You got a mail > Flickr Image by Georgie Pauwels > https://www.flickr.com/photos/frosch50/10858946293

When behaviour is purposive, it allows a person to organize and rationalize the thoughts, record, recollect and rearrange the contents. It also allows one to emphasize and de-emphasize whole or parts of the content. Intentional expressions get improvised the moment a perceiver shows reactions. Though expression, communication and its perception may not happen in same time or space. Expressions for posterity are recorded as writing or image creation, broadcast through a device or recording on a media.

One may make an intentional expression by using body gestures and postures but additionally support it by other sensorial means like vocal and touch. Non-personal or absentia expressions through remote means like telephone, broadcasting or publications use various means of emphasis (or even diffusion) (repeat, highlight, placement, emphasis) to support the expressions. Like for example, speaking face to face or frontal-way is a very direct but can be diffused by slightly off-centric or angular dealing. Similarly a superior delivery position, a static and clear background, appropriate lighting, clothes, etc. reinforce it.

Wikipedia Image

Non verbal Communications

Non verbal communications include postural, gestural and other (endocrines) features: like: facial expressions, eye contact, controllable body movements, metaphoric associations, sounds, odours etc. It also occurs through objects and metaphors, like: clothes, hairdos, architecture, interior, furniture, furnishings, arts, crafts, colour combinations, lighting ambience, signs, symbols, graphics, typography, etc.
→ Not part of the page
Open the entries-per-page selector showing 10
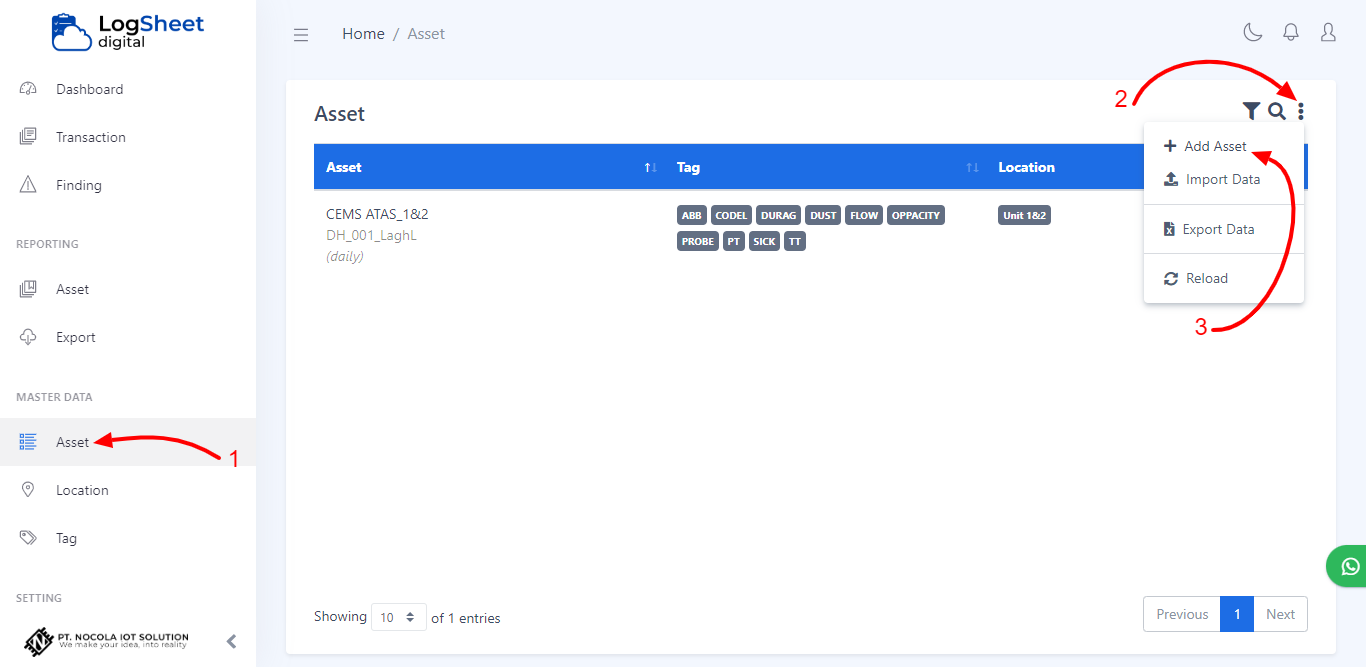The height and width of the screenshot is (667, 1366). pyautogui.click(x=398, y=617)
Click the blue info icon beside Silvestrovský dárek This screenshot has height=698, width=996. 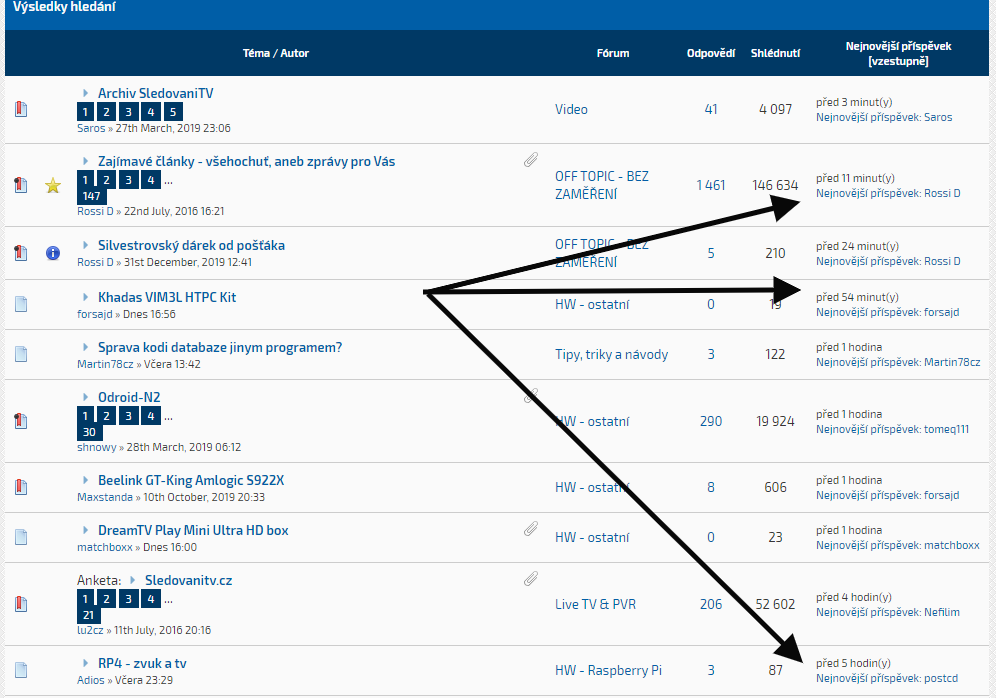pos(53,254)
Non verbal communication during the interaction operates in the Following contexts. Surroundings like: furniture, architectural styling, interior decoration, amenities, illumination, acoustics, and temperature. Physical characteristics of the communicators such as the age and sex differences, experiences, body posture, mental adequacy and maturity, time and distance as available, nature of need, inclinations, etc., and the behaviours of communicators. Behaviour of the communicators during the interactions, like: transaction to be one way or two-way, communication to be one to one or one to many, the use of feed-forward and feedback mechanisms, etc.


Dance is a metaphoric form of nonverbal communication. It can be abstract form of a self-expression or a very formal vocabulary of movements, steps, postures, mudras, gestures additionally supported by musical rhythm or Tal-beats. All these can become so abstract that there is ambiguity and personal meaning.
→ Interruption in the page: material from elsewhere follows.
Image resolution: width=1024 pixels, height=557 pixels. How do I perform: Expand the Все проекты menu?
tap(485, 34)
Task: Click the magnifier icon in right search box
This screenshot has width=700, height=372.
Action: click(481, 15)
Afghanistan Afghan Discussion Talks Communication
Afghans Talk > http://maxpixel.freegreatpicture.com/Afghanistan-Afghan-Discussion-Talks-Communication-887775
Group behaviour in traditional Madagascar society is more of non verbal communication > Pixino.com free images

Verbal communication

Verbal communications use spoken-words or language, and also written and other textual forms of expressions. Verbal expression is substantially coloured by para-language and prosodic features, like the voice quality, rhythm, metre, intonation, stress, pause, emotion and speaking style. Textual expressions have elements such as presentation style of handwriting, graphics, typography or calligraphy.

This is the NINTH lecture in the series Space and Human Behaviour for Winter semester, 2017, at Faculty of Design, CEPT University, Ahmedabad, India.



Post 38 –by Gautam Shah (Blog 8 in lecture series Space and Human Behaviour)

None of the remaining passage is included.